▶ TASK TO COMPLETE
Count the lines in the listing below that contain the string "resolution", with case counting, and give only the number.

▶ RECORDED DATA
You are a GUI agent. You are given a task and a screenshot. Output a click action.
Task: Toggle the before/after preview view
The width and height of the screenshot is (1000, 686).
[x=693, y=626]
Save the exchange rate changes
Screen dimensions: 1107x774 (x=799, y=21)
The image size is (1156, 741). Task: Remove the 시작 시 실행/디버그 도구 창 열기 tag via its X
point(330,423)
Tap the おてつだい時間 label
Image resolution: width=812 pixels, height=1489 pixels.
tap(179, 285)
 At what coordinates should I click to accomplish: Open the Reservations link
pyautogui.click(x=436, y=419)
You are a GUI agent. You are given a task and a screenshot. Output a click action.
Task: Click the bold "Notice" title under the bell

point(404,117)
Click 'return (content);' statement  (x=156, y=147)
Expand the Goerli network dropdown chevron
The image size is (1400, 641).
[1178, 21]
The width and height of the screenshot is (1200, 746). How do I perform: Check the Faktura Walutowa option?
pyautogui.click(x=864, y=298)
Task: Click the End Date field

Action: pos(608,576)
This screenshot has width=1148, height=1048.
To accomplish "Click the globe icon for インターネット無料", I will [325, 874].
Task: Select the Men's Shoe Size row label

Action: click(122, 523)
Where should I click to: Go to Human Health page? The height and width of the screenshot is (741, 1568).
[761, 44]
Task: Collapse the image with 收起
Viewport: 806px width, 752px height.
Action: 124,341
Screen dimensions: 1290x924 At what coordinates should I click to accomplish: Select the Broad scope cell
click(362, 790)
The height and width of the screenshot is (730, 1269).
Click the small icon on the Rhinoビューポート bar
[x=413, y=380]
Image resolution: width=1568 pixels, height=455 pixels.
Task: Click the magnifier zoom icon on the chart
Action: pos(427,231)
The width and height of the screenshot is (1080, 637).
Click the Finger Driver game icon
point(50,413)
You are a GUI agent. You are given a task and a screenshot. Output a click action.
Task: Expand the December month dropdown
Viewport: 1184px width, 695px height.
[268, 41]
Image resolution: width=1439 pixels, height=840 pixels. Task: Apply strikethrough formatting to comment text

▶ RESULT
3